2013-05-03 10:14:37 | 芝居
4月22日ステージ円で、ジョン・フォード作「あわれ彼女は娼婦」をみた(演劇集団円公演、演出:立川三貴)。

狭いステージは漆黒。首のないマネキンが3体、赤い布をまとっている。隅に丸いテーブル。上には灰色のドクロとろうそく立てと
赤い花の入った花瓶。

「ジョン・フォードのロミジュリ」と言われるだけあって、ロミジュリによく似ている。但し、時代は少し後で、社会は暗く不安
に満ちていた。それがもろに反映された芝居だ。何しろ二人は実の兄妹で、近親相姦の関係を続けた揚句に妊娠までしてしまうの
だから・・。

乳母はアナベラと楽しげに、彼女の求婚者たちについて論評する。彼女が実の兄ジョヴァンニと関係を持ったことを直後に知ると、
何と共に手を取り合って喜ぶ。「これで一人前の女になった」「好きになったら兄だろうが父だろうが」とすごいことを口走る。
ジョヴァンニは、少なくとも両想いだと分かる前は、修道僧に悩みを打ち明け、罪の意識に苦しんでいたのだが・・。

アナベラの求婚者ソランゾにかつて捨てられた女ヒポリタは、状況から「ドン・ジョヴァンニ」のエルヴィーラそっくりだ。
彼女はソランゾがまったく相手にしてくれないので、彼の召使ヴァスケスを味方にしようとする。この二人もなかなか魅力的で
目が離せない。

求婚者の一人でおバカな若者バーケットは「十二夜」のサー・アンドルーにそっくり。

旅先で死んだはずのヒポリタの夫が実は生きており、浮気した妻に復讐するために医者に変装して町にやって来る。
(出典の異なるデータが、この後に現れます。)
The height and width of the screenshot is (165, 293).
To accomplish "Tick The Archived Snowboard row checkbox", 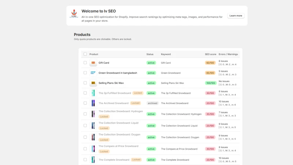I will click(85, 103).

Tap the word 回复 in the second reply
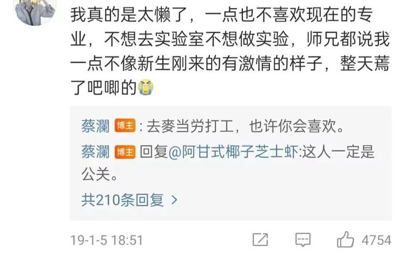tap(153, 152)
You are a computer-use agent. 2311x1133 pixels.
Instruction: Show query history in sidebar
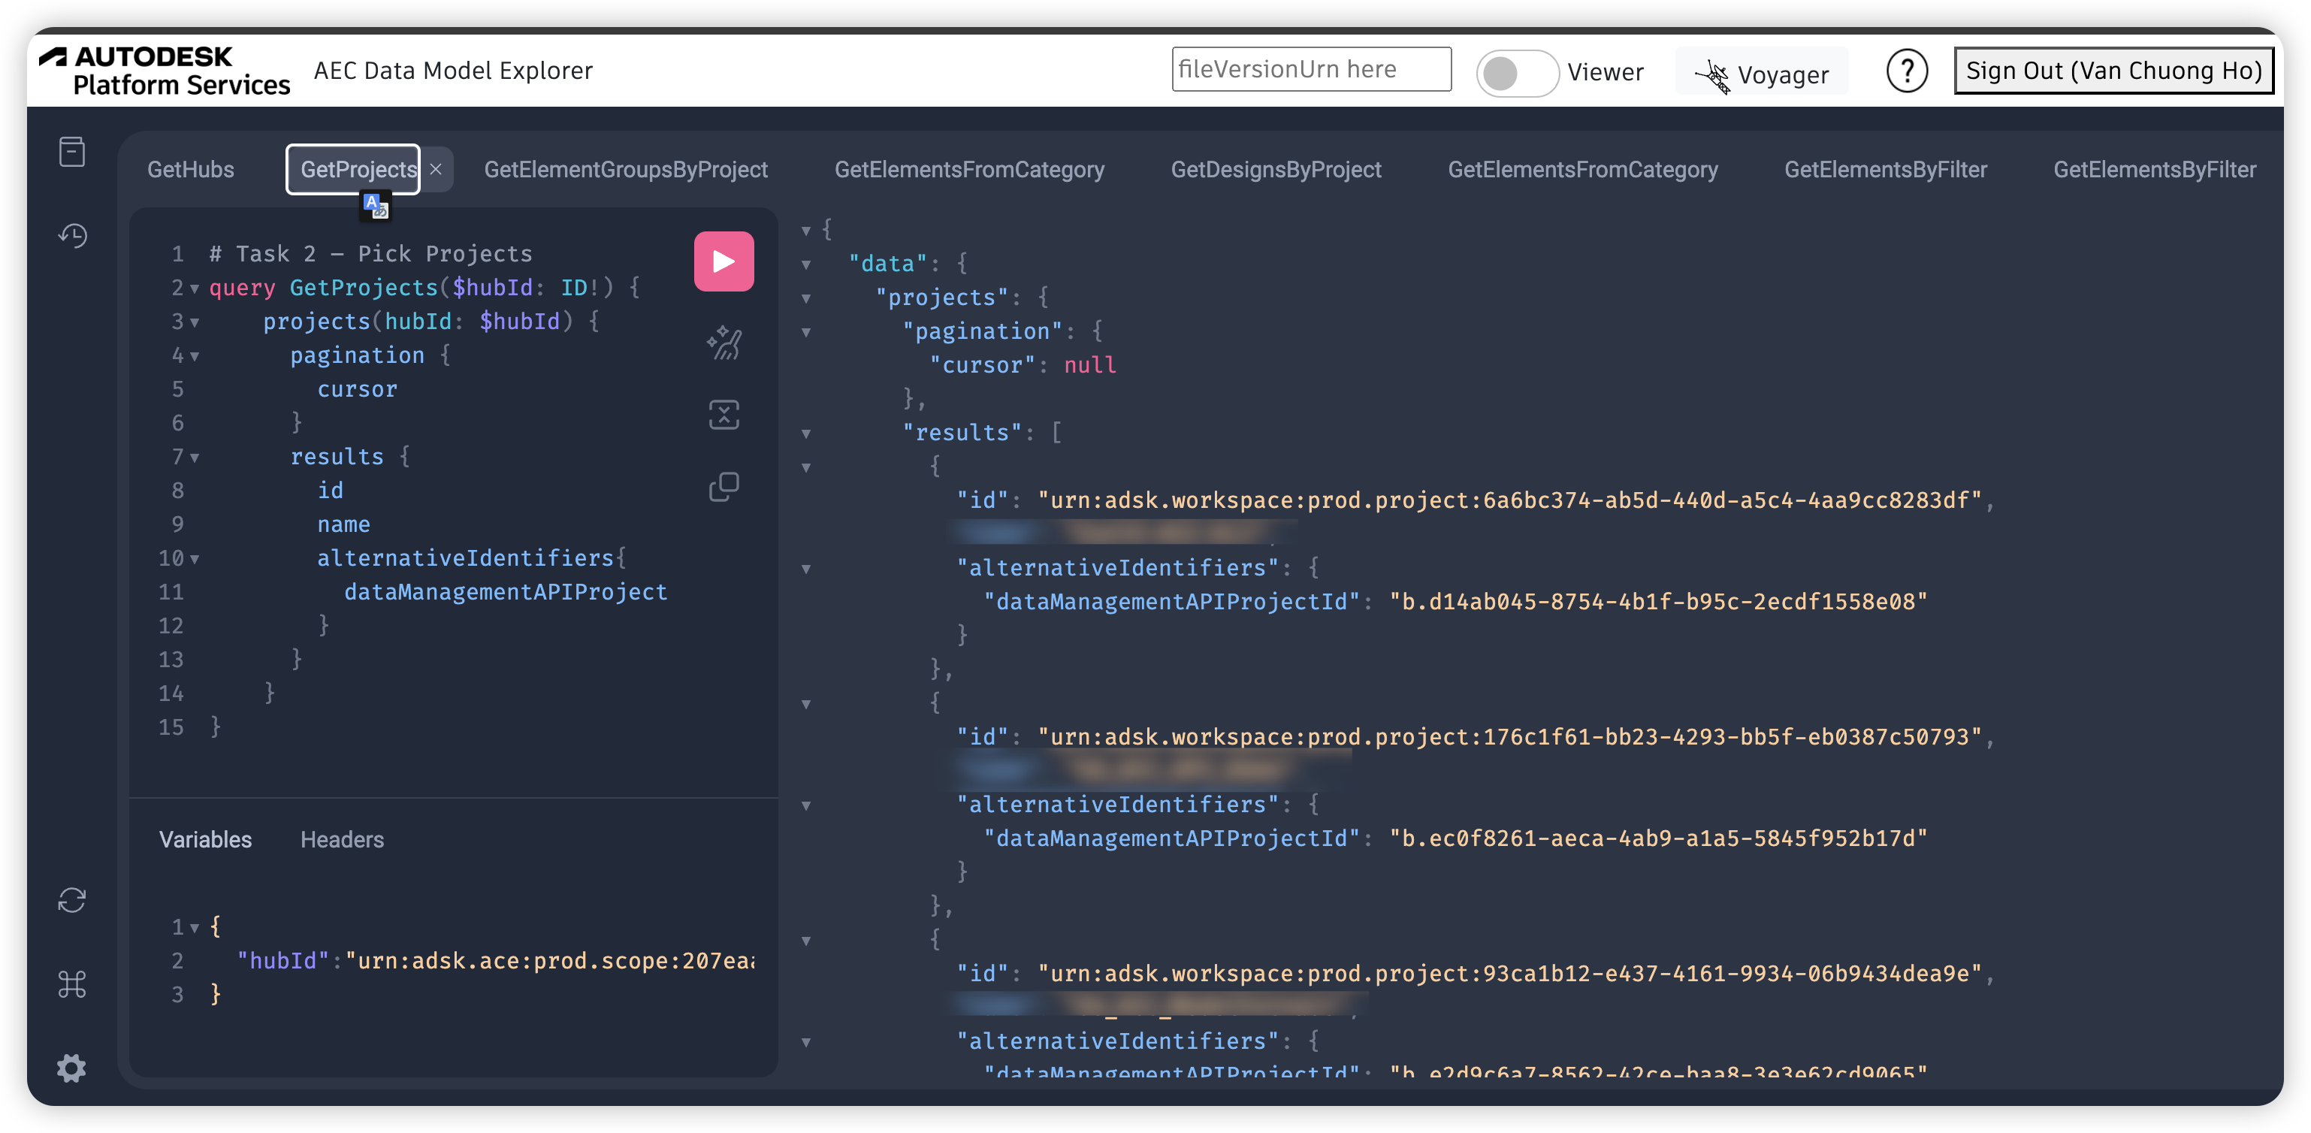coord(72,236)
彼は姪を
連れてアナベラの家に出入りするようになる。
アナベラは兄の子を身籠ってしまうが、父はそれと知らず、ソランゾと結婚させてしまう。

ヴァスケスは主人ソランゾに対して、次第にイアゴーのように執拗にアナベラの過去をおどろおどろしく語り、復讐しかないと
思い詰めさせる。なぜか。何か特別な訳があるのかと思ったが、そうではないらしい。

「ロミジュリ」には二組の両親がいたが、ここでは恋人たちが兄妹であり、しかも母が既にいないので、親は父一人しかいない。
最後におぞましい真実が明らかになった時、彼は苦しみを一人で受け止めなければならない。

宗教家が批判的に描かれる。枢機卿は殺人を犯した友人の罪を「ローマ法王」の名前を出して帳消しにしてしまう。
当時よくこれが検閲を通ったものだ。

ジュリエットの乳母はすべてを知っていたのにお咎めなしだったのに対し、ここでは乳母は極刑に処され、徹底的に世の見せしめ
にされる。

ジョヴァンニがソランゾを殺すのはただの嫉妬からだろう。だから残念ながら感動を呼ばない。ソランゾは言わば「身籠った
ジュリエットと結婚したパリス」だが、彼女を真剣に愛していたのであって(過去に女たらしだったとは言え)別に殺される理由
はないはずだ。

偽医者は姪に楽器を弾かせてアナベラを慰める、と言うが、その姪はコントラバスを背負っている。それはないでしょう。突飛過ぎる。
ここはやはりリュートかギターでしょう。

アナベラは現代の我々から見れば全然「娼婦」でも何でもないが、当時は正式の結婚相手以外の男と関係を持った女は皆、娼婦と
呼ばれたらしい。

衣裳(清水崇子)は実によかった。

音楽は手抜きの寄せ集め。ベートーヴェンのピアノソナタで踊るのはどんなものか?

鏡をいくつも並べるのは意味ないのでは?ラストで恋人たちが口紅を塗り合うのも意味不明。

役者たちはみな素晴らしい。さすが「円」。発音が明晰で発声が美しいし、人物の心理を深く理解していることが伝わってくる熱演で
説得力があった。但し枢機卿役の人は危なかった。

この作品は名前だけ知っていたが、今回初めて見て、面白さと質の高さに驚いた。